**Task instructions**
In the entries below, find the line with "KCG351 Series (30, 1542)" and the line with "Door System (26, 98)"; give again those lines and every line between them, exactly.

**Items from a dataset**
-------

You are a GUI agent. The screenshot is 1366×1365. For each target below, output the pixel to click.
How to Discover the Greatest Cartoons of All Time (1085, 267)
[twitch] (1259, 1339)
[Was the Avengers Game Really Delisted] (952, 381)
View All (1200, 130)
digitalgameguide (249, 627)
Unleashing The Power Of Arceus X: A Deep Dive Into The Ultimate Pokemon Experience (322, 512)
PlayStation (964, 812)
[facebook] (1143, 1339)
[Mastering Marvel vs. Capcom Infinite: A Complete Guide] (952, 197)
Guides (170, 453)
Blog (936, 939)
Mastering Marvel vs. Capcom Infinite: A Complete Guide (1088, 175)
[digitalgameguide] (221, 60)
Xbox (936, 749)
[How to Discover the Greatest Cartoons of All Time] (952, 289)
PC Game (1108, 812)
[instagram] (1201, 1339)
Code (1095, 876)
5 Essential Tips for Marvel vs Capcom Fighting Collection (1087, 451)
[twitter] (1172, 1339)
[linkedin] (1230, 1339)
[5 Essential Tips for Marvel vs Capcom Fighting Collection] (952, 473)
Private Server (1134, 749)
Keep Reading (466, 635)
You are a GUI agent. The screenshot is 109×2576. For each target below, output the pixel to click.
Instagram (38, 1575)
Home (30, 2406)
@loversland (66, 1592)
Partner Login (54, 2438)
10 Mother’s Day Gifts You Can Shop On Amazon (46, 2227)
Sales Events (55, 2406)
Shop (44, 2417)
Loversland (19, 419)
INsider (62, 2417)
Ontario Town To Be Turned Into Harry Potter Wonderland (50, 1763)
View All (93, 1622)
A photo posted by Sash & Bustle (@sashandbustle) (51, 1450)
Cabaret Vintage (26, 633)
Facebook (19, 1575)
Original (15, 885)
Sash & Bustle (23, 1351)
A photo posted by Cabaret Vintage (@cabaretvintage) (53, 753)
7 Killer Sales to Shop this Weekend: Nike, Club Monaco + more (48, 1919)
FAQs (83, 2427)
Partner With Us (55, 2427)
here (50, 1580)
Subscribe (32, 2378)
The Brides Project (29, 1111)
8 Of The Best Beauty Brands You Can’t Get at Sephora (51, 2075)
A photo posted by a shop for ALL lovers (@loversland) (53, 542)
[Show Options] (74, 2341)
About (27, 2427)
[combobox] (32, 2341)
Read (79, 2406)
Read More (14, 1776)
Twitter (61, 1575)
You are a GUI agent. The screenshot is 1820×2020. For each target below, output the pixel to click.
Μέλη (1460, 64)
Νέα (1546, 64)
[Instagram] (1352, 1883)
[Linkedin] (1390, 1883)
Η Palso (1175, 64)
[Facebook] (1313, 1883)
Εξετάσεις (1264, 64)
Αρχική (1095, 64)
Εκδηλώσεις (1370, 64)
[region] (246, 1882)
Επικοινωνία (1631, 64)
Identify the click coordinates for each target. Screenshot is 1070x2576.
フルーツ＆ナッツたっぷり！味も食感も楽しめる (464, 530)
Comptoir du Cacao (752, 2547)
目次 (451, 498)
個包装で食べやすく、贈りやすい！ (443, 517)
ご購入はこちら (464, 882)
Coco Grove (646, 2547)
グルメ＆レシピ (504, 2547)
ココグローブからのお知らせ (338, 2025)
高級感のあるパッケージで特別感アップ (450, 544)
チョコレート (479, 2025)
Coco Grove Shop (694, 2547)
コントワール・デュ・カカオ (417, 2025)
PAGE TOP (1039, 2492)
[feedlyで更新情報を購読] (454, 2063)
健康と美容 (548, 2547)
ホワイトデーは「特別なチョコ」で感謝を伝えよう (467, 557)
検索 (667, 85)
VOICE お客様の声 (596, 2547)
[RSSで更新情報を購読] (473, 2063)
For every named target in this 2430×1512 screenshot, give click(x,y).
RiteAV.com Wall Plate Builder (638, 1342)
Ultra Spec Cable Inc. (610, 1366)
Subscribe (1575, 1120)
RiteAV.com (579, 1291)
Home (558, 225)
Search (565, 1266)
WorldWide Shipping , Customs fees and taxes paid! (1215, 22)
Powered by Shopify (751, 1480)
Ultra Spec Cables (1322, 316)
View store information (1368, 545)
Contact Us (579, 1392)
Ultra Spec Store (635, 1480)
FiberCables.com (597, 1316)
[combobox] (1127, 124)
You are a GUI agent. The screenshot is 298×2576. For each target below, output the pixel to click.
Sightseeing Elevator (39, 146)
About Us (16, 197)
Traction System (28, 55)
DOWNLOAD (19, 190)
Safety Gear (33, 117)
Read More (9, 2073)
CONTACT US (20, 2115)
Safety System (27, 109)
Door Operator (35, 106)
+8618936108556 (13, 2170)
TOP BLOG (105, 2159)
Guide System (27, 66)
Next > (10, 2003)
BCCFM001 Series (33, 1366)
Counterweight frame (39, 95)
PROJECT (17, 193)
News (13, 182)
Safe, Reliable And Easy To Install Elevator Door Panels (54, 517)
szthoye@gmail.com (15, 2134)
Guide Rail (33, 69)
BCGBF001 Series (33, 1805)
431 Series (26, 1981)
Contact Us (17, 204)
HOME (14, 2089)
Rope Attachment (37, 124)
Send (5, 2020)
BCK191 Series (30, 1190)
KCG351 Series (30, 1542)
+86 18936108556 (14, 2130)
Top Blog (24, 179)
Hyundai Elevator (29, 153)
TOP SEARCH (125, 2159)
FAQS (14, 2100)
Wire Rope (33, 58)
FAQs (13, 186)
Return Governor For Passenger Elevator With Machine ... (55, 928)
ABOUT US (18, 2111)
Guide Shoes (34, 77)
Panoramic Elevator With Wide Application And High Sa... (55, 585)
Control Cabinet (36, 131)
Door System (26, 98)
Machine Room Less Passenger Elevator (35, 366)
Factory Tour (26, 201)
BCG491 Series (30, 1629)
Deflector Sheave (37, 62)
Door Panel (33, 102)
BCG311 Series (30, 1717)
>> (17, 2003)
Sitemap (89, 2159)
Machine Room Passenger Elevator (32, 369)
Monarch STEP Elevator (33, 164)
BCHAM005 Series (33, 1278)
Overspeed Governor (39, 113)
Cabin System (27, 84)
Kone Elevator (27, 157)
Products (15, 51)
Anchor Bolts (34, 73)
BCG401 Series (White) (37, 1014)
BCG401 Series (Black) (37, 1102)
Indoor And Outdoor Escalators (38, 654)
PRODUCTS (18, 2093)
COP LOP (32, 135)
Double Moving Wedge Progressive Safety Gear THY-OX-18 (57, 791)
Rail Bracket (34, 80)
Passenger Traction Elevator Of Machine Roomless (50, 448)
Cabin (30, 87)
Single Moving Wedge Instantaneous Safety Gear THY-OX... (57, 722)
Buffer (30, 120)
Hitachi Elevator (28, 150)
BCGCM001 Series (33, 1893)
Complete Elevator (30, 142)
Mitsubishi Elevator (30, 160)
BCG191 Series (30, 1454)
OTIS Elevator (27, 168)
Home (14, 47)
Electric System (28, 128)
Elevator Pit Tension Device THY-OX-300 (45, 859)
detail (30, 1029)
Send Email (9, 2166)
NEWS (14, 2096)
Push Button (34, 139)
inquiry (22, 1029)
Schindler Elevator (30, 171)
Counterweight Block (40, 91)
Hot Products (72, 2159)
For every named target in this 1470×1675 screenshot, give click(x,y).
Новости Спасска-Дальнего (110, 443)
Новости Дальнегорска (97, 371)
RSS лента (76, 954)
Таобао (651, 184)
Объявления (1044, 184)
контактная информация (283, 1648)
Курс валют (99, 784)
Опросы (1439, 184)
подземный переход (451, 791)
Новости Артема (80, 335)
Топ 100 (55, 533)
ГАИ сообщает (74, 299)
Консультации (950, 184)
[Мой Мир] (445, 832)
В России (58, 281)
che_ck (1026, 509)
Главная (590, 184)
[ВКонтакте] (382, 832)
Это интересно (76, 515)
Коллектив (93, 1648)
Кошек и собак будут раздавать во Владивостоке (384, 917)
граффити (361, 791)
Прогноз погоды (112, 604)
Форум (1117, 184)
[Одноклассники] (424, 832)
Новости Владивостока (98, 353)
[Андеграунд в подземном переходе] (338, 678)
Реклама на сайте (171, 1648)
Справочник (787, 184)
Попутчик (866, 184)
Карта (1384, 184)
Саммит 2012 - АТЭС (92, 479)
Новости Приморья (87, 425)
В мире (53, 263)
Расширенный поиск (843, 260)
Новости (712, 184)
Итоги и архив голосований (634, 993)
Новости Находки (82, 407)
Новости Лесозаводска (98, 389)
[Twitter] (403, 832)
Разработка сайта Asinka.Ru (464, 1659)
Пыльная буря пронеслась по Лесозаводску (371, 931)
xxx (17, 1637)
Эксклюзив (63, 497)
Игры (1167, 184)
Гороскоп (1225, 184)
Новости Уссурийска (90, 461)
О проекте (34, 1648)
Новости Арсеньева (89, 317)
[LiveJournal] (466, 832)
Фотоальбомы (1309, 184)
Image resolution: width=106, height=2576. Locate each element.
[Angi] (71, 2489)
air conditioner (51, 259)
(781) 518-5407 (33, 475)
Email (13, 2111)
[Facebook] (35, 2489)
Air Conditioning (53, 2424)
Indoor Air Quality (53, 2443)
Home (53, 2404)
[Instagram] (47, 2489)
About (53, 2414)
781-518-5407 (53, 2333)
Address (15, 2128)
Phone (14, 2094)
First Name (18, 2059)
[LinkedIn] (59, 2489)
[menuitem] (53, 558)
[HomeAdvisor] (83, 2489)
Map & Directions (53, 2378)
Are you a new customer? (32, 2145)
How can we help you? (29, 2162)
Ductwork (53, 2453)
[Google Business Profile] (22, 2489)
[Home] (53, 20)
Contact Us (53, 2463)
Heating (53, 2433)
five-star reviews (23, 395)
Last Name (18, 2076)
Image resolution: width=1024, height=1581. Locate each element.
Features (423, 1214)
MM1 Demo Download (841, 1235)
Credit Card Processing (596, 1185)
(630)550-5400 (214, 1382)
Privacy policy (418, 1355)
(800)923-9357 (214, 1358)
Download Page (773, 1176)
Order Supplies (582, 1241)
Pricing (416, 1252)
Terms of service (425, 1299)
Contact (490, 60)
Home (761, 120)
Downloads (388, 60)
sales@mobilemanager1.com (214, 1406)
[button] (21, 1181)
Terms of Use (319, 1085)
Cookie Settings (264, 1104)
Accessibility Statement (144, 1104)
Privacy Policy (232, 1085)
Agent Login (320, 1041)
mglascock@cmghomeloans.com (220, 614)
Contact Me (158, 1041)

-------

**Task response**
KCG351 Series (30, 1542)
+86 18936108556 (14, 2130)
Top Blog (24, 179)
Hyundai Elevator (29, 153)
TOP SEARCH (125, 2159)
FAQS (14, 2100)
Wire Rope (33, 58)
FAQs (13, 186)
Return Governor For Passenger Elevator With Machine ... (55, 928)
ABOUT US (18, 2111)
Guide Shoes (34, 77)
Panoramic Elevator With Wide Application And High Sa... (55, 585)
Control Cabinet (36, 131)
Door System (26, 98)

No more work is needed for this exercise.